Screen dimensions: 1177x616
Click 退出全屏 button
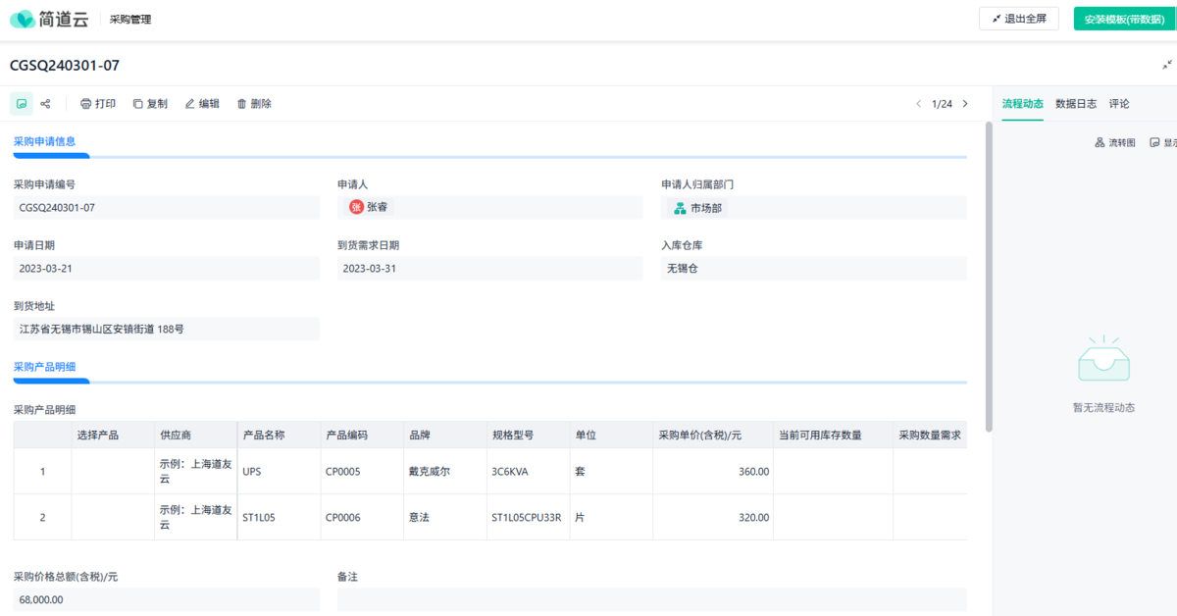(1018, 19)
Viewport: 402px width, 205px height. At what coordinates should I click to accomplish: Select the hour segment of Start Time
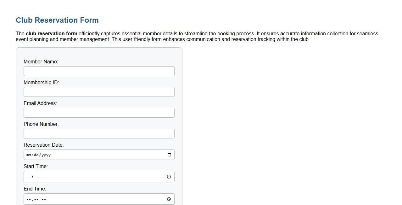tap(29, 177)
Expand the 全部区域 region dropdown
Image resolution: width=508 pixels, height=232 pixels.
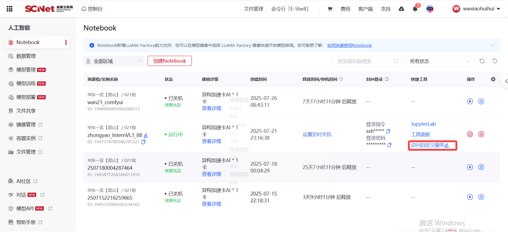click(x=114, y=61)
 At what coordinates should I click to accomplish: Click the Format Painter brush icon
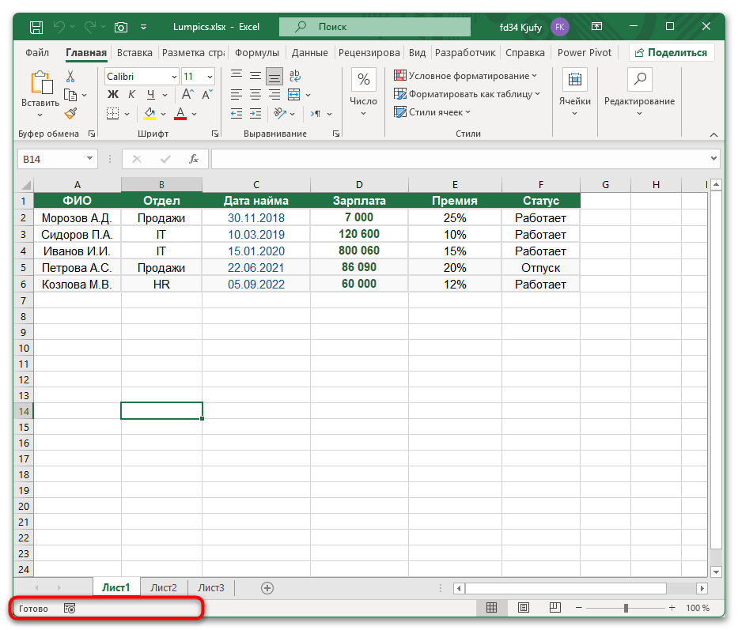pyautogui.click(x=70, y=113)
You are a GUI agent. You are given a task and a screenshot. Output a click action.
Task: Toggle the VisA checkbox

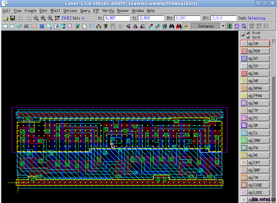pyautogui.click(x=248, y=33)
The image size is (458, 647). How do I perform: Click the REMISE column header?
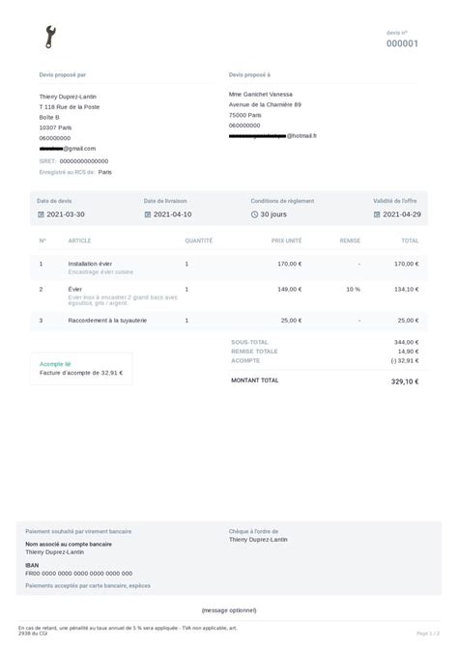coord(350,240)
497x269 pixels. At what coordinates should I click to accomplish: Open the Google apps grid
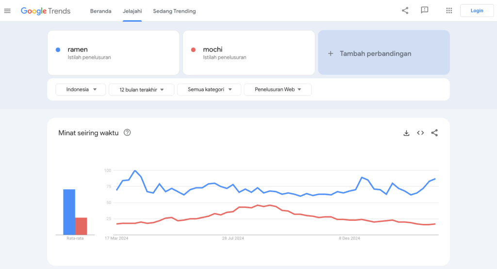click(x=449, y=11)
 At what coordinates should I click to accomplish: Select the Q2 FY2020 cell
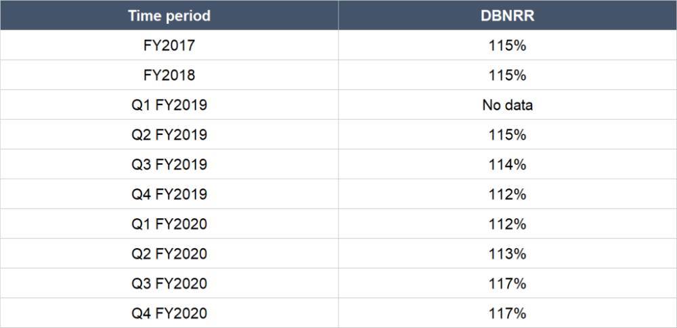click(x=169, y=254)
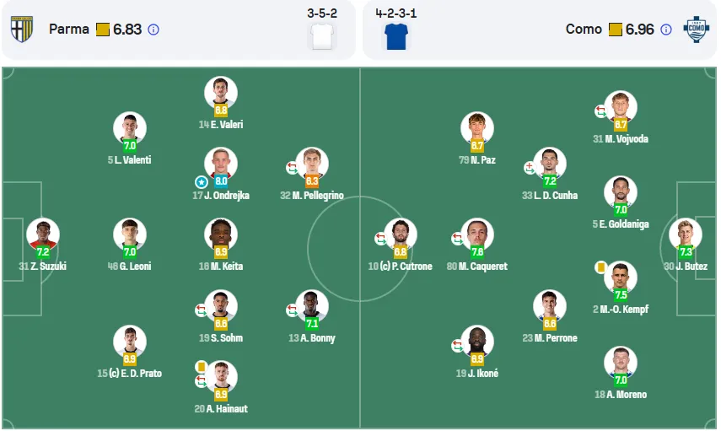Click yellow card icon beside M.-O. Kempf
The image size is (721, 431).
tap(600, 267)
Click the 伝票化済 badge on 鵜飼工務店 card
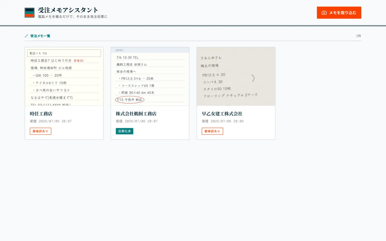Screen dimensions: 386x241 coord(124,131)
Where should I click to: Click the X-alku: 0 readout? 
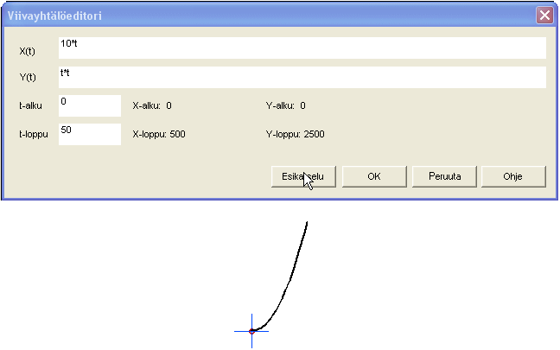click(x=152, y=106)
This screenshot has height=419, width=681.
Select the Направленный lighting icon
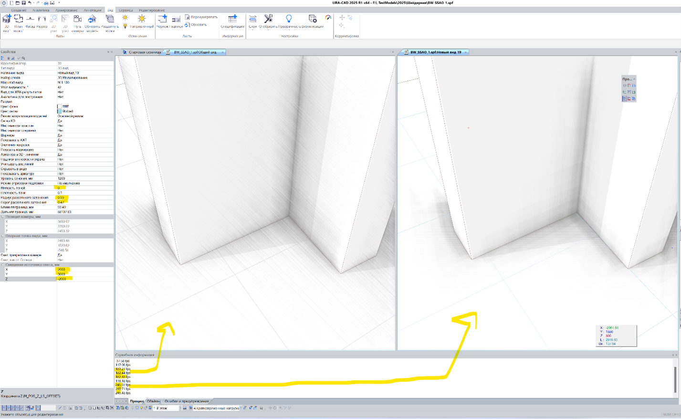(x=142, y=19)
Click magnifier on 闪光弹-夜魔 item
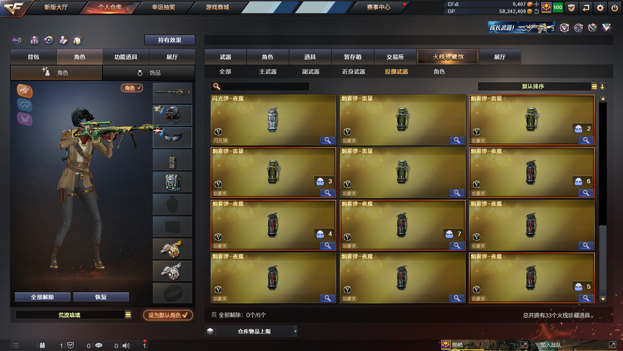The image size is (623, 351). click(328, 140)
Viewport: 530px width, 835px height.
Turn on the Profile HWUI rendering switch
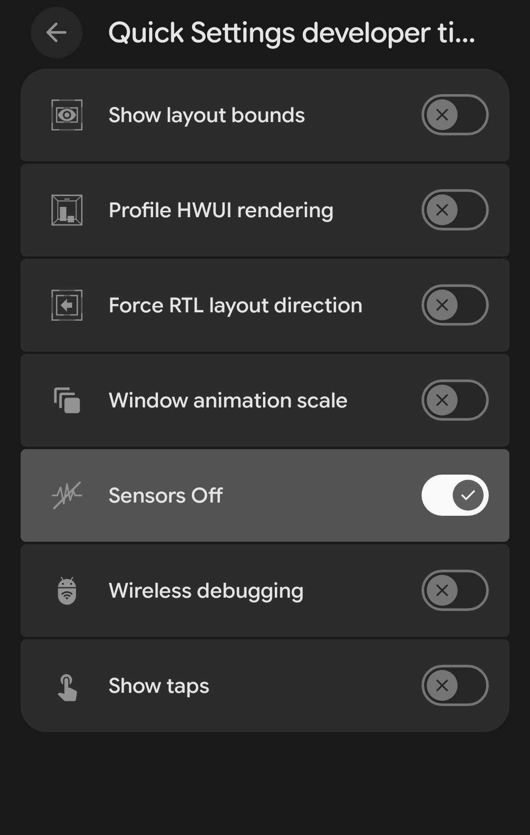[454, 210]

**Work to be completed:** From the opening line of the entries above to the line containing "Expand the 全部区域 region dropdown", please transcribe each line exactly, skipping every picture.

**Answer box:**
Screen dimensions: 1177x616
Click 退出全屏 button
(1018, 19)
Viewport: 402px width, 205px height. At what coordinates should I click to accomplish: Select the hour segment of Start Time
tap(29, 177)
Expand the 全部区域 region dropdown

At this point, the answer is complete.